Public-private partnerships remain a critical piece for NSA cyber operations as analysts gather information on attacks aimed increasingly at both federal and industry networks, according to Jonathan Darby, deputy chief of the agency’s cyber security operations group.
“This cyber security challenge is not a government problem, it’s not a private sector problem. It’s a joint problem. We both share in this, and we have to be able to work together to jointly protect our networks from cyber adversaries,” said Darby, while addressing a crowd at the State Department’s Overseas Security Advisory Council’s (OSAC) annual briefing Wednesday.
The OSAC event gathered State Dept. and industry partners to share best practices on information sharing used to improve the security of diplomats and contractors abroad.
Darby expects the upward trend of global cyber threats to continue, and views OSAC private sector partners as key components to combating increasingly sophisticated capabilities used to infiltrate networks.

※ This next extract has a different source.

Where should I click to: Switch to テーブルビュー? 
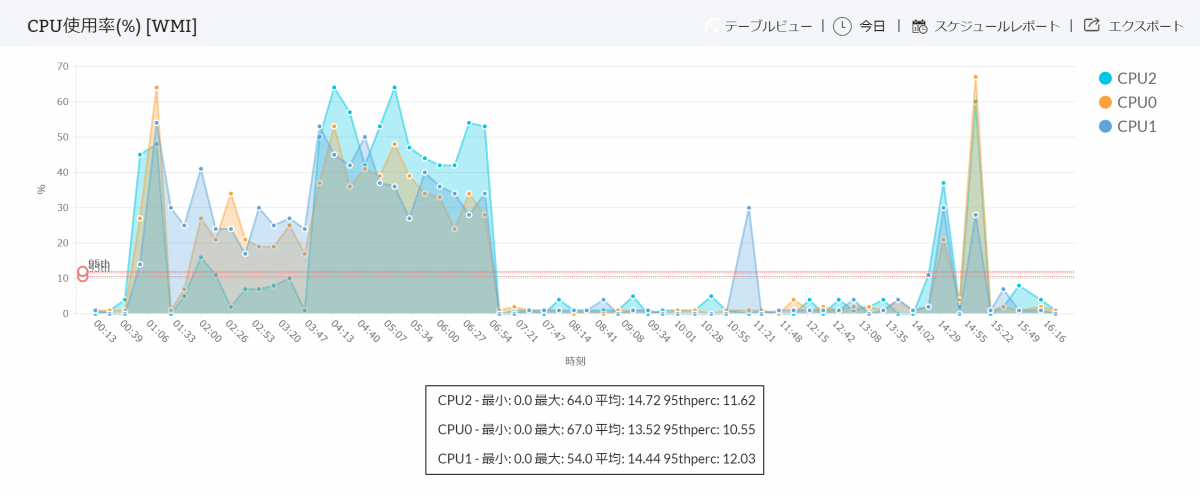point(768,26)
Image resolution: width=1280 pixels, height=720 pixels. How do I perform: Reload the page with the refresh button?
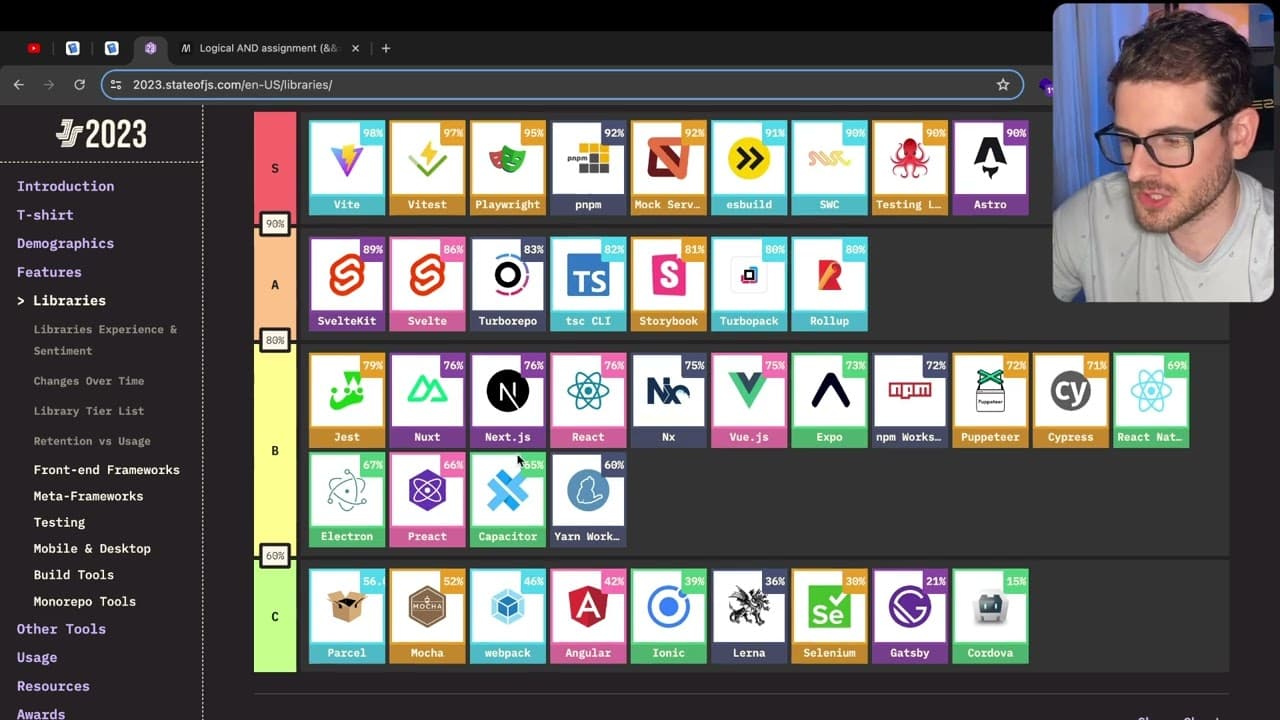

“We’ve got to find ways to share our information, data, findings, vulnerabilities and our gaps with one another.. not only within the government sphere and different agencies, but also among private sector entities and then with one another and across international boundaries,” Darby said.
Cyber adversaries continue re-purposing and weaponizing capabilities, and improved information sharing can prevent the same vulnerabilities from being exploited.

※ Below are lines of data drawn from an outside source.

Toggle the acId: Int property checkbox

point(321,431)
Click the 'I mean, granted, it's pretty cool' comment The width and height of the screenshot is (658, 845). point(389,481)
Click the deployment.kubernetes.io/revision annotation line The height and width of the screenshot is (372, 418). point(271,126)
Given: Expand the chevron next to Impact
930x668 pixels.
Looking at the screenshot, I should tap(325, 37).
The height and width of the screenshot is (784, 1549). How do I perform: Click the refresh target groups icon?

The NSA plans to keep pushing as much unclassified information as possible to best inform the private sector on the most pressing cyber defense issues, according to Darby, who views holding all this information in a top-level environment as unnecessary.
“If we’re going to share information as broadly as we need to, we need to do that in an unclassified manner,” Darby said.
With most cyber attacks hitting multiple entities and networks at the same time, public-private partnerships needed policies in place and processes tested to best prepare response coordination, according to Darby.
“As a government person, I may have access to a classified bit of information and I can’t quite unlock that puzzle. Well maybe you’ll have a piece of data from a portion of a private sector network that an adversary approached. That piece of data may be a missing link to unlock what is going on and what I’m seeing here,” Darby said.